A Revolution Runs Wild.- Mr. Justice Roberts Last Four Years on the Supreme Court *

Charles A. Leonard


The Roosevelt Supreme Court is usually dated from February 1940 at which time there were a majority of the Justices on the Court who had been appointed by President Franklin Delano Roosevelt. It was, however, at the beginning of the 1941 term, when Owen Josephus Roberts remained the only Justice who had not been appointed by F. D. R. that we see a tribunal on which the New Deal philosophy was firmly entrenched.[1] The expected unanimity of a Roosevelt Court was missing, however, and Harlan Fiske Stone, who presided as "Chief" from 1941 to 1946, described the Justices during that period as "wild horses."[2]

Charles Evans Hughes had submitted his resignation as Chief Justice on the last day of the 1944) term to become effective on July 1, 1941. He had not been ill, in fact, he was the first Chief Justice since John Jay to retire in good health,[3] but as Hughes later explained, "I realized that the work was too heavy for me at my age, as it was increasingly difficult to maintain the necessary number of hours of sustained effort. I had criticized judges for trying to hang on after they were unable to bring full vigor to their task. As I felt that I could not keep the pace that I had set for myself as Chief Justice, I decided that the time had come to follow my own advice."[4]

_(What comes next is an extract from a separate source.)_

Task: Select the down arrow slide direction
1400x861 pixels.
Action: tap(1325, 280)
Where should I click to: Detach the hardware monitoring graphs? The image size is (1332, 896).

It is believed that Roosevelt's first choice as Hughes' successor was Attorney General Robert H. Jackson, but that he was talked out of that appointment by the retiring Chief Justice and Justice Felix Frankfurter. They urged, in light of the impending war emergency, that national unity and a sense of continuity with the pre-New Deal era were needed.[5] Associate Justice Harlan F. Stone was suggested as the person who would be the best able to fulfill these demands, and in addition, his voting record during the early New Deal period made him acceptable to the President. Stone was elevated to the center chair at the beginning of the 1941 term and was only the second sitting Justice in Supreme Court history to be so designated.[6]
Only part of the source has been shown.